## Tareas
**1.** Copia todas las oraciones del texto sobre el Paraíso que empiezan con la palabra «Imagina».
**2.** Sigue escribiendo el texto sobre el Paraíso a partir de su última oración.
----- Fragmento del texto -----
¿Y si cerramos los ojos por un momento y tratamos de imaginar que el mundo no es así como nos lo contaron? Imagina, por ejemplo, que la historia que nos contaron del Paraíso es verdad solo en parte. Imagina que no nos corrieron de aquel lugar perfecto e idílico, con una belleza tal que te quita el aliento.  Imagina que seguimos ahí y que, en un lugar tan bello, podemos encontrar todo aquello que necesitamos.

Imagina que en ese paraíso todo funciona como un reloj bien ajustado, con un ritmo determinado y todo funcionando a la perfección en su propio tiempo. En un mundo así, no debería de existir el sufrimiento como forma de vida, ni el dolor debería de ser visto como el precio a pagar para poder disfrutar de cualquier cosa. Dentro de tanta belleza y perfección, debería de ser posible vivir a través del placer y del gozo. Placer en todos los sentidos y para todos los sentidos.
----- Registros extraídos -----
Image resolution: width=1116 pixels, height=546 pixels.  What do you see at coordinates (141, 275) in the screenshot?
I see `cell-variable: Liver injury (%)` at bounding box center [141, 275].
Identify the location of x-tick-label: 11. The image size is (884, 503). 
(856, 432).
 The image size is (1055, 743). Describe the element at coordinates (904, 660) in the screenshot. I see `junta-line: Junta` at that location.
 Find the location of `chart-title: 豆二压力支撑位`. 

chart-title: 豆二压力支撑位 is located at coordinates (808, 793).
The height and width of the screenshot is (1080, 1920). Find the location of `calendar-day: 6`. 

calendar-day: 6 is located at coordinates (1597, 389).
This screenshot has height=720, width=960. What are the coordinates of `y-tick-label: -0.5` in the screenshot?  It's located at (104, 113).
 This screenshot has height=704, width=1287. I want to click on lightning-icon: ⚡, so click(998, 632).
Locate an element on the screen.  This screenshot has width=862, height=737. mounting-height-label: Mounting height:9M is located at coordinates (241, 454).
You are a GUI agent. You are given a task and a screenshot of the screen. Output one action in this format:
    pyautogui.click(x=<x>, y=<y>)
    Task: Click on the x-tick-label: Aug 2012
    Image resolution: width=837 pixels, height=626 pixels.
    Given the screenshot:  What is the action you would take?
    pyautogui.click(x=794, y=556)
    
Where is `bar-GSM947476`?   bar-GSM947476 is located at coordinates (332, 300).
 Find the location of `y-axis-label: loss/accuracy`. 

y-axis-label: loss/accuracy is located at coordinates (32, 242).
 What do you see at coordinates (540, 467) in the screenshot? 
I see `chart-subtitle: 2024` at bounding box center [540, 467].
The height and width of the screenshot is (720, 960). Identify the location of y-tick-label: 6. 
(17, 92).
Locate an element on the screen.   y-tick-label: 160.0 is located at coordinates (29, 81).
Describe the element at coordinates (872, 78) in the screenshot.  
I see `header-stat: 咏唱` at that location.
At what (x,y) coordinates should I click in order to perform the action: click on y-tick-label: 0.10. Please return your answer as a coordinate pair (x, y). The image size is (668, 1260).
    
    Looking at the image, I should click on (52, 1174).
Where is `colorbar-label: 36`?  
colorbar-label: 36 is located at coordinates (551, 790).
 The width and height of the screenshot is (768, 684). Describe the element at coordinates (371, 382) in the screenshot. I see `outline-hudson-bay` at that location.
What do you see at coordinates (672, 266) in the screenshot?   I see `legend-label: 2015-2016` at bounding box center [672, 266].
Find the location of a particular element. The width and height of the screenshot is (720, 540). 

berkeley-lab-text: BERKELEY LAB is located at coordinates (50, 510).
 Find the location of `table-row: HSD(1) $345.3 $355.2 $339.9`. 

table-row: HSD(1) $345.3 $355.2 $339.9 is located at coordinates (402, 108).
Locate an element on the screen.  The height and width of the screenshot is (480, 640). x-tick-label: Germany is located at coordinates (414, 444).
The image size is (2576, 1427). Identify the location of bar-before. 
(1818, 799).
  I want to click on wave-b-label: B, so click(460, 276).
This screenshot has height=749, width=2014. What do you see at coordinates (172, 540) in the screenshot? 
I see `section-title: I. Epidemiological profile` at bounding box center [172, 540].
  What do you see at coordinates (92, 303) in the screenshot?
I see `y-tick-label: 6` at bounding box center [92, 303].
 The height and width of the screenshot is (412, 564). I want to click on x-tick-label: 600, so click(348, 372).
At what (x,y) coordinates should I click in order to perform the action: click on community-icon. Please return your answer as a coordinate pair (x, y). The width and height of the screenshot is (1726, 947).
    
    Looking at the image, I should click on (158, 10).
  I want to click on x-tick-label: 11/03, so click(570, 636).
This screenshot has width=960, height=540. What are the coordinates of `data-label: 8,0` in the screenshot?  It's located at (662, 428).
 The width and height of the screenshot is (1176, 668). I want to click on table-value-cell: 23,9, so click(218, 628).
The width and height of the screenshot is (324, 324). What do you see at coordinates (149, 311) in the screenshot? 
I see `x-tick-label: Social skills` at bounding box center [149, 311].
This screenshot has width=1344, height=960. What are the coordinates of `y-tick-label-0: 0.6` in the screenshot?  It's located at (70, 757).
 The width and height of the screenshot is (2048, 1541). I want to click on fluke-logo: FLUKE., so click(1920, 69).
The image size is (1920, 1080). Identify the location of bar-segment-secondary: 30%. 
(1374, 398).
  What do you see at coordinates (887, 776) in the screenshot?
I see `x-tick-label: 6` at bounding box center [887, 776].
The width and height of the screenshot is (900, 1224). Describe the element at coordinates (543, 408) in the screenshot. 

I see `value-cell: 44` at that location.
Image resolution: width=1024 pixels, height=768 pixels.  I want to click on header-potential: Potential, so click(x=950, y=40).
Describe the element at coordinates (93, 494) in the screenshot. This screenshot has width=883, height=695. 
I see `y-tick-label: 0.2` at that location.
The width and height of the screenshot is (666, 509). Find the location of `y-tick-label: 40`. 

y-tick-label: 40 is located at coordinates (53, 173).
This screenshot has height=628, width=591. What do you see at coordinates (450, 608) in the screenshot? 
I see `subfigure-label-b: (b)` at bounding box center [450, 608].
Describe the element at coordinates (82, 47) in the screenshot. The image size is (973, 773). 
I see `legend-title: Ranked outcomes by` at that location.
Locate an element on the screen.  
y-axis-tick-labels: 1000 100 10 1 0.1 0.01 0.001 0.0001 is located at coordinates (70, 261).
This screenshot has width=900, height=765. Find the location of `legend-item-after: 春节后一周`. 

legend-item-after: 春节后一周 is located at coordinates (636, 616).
-----
## Respuestas del ejercicio
**1.**
1. Imagina, por ejemplo, que la historia que nos contaron del Paraíso es verdad solo en parte.
2. Imagina que no nos corrieron de aquel lugar perfecto e idílico, con una belleza tal que te quita el aliento.
3. Imagina que seguimos ahí y que, en un lugar tan bello, podemos encontrar todo aquello que necesitamos.
4. Imagina que en ese paraíso todo funciona como un reloj bien ajustado, con un ritmo determinado y todo funcionando a la perfección en su propio tiempo.

**2.**
Un mundo, en el que es fácil darse cuenta de que parte de esa belleza y placer, tienen su origen en la certeza de que cada ser que lo habita tiene una conexión con todo. Como ese Gran Tejido, en donde si un hilo cambia, todos los demás hilos lo perciben.

Un mundo, en el que los círculos son importantes. Porque no hay necesidad de sobresalir y demostrar que “yo puedo más” o que “soy el mejor”. Siendo conscientes de que cada ser que lo habita tiene su propia misión y es igual de importante que la de cualquier otro. Sin importar su tamaño, apariencia u origen.

Un mundo, en el que somos conscientes de que, al dañar al otro, nos hacemos daño a nosotros y nosotras mismas. De que cualquier daño que hagamos en este bello paraíso, nos lo estamos haciendo a todos los seres humanos también.

Un mundo, en el que el agradecimiento es nuestro eterno acompañante, y que, a través de él, mantenemos esa visión de belleza y plenitud de todas las personas y del mundo en el que vivimos.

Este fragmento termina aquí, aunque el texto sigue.